Print only the lines that begin at the line containing "Instruction: Click the" and end at the last line of the material, both included, without any change.

++++++++++++++++++++

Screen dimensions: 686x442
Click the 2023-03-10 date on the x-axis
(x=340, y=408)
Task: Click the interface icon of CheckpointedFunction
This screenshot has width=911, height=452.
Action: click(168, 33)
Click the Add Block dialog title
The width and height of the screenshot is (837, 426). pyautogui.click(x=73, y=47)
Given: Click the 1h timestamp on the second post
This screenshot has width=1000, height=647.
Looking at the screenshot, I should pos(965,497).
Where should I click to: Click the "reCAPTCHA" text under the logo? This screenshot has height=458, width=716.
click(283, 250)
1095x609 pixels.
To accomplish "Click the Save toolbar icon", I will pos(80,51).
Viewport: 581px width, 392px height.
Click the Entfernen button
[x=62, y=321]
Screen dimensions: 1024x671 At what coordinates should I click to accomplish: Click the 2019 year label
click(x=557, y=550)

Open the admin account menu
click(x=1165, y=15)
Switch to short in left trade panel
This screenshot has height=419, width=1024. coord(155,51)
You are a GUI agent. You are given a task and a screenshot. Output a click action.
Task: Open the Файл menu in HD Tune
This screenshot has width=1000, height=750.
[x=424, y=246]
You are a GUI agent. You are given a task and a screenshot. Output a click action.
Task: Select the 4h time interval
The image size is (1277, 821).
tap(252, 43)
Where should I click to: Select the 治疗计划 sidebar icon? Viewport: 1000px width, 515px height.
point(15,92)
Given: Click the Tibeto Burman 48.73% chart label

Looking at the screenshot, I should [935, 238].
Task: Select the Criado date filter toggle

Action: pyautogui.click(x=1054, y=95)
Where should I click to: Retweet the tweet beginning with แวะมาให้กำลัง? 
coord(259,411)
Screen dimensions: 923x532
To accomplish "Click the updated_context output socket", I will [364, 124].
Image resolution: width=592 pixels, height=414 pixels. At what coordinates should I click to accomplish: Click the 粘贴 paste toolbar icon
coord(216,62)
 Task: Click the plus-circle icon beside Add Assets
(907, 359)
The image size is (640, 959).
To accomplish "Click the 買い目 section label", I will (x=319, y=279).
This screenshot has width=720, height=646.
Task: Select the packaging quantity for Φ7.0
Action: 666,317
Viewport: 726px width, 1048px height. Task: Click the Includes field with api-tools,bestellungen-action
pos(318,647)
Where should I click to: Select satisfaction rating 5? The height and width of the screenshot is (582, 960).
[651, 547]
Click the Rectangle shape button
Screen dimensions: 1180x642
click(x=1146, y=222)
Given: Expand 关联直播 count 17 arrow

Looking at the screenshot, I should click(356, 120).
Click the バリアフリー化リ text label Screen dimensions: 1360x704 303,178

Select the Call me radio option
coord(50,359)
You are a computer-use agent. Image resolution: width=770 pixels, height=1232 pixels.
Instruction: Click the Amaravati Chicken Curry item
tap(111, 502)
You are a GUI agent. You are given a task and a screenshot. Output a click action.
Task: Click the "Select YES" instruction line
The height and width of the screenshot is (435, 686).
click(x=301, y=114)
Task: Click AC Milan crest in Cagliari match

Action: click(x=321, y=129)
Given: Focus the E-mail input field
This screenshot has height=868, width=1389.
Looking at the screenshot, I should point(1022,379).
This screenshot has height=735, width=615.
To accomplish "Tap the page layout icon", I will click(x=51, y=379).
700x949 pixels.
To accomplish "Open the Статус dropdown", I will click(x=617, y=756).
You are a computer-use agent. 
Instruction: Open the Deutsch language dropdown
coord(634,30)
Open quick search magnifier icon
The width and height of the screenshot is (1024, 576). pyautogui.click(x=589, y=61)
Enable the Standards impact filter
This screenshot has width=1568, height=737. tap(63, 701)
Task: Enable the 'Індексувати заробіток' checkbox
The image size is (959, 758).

++++++++++++++++++++

→ **ANSWER BOX**
Instruction: Click the Amaravati Chicken Curry item
tap(111, 502)
You are a GUI agent. You are given a task and a screenshot. Output a click action.
Task: Click the "Select YES" instruction line
The height and width of the screenshot is (435, 686).
click(x=301, y=114)
Task: Click AC Milan crest in Cagliari match

Action: click(x=321, y=129)
Given: Focus the E-mail input field
This screenshot has height=868, width=1389.
Looking at the screenshot, I should point(1022,379).
This screenshot has height=735, width=615.
To accomplish "Tap the page layout icon", I will click(x=51, y=379).
700x949 pixels.
To accomplish "Open the Статус dropdown", I will click(x=617, y=756).
You are a computer-use agent. 
Instruction: Open the Deutsch language dropdown
coord(634,30)
Open quick search magnifier icon
The width and height of the screenshot is (1024, 576). pyautogui.click(x=589, y=61)
Enable the Standards impact filter
This screenshot has width=1568, height=737. tap(63, 701)
Task: Enable the 'Індексувати заробіток' checkbox
The image size is (959, 758).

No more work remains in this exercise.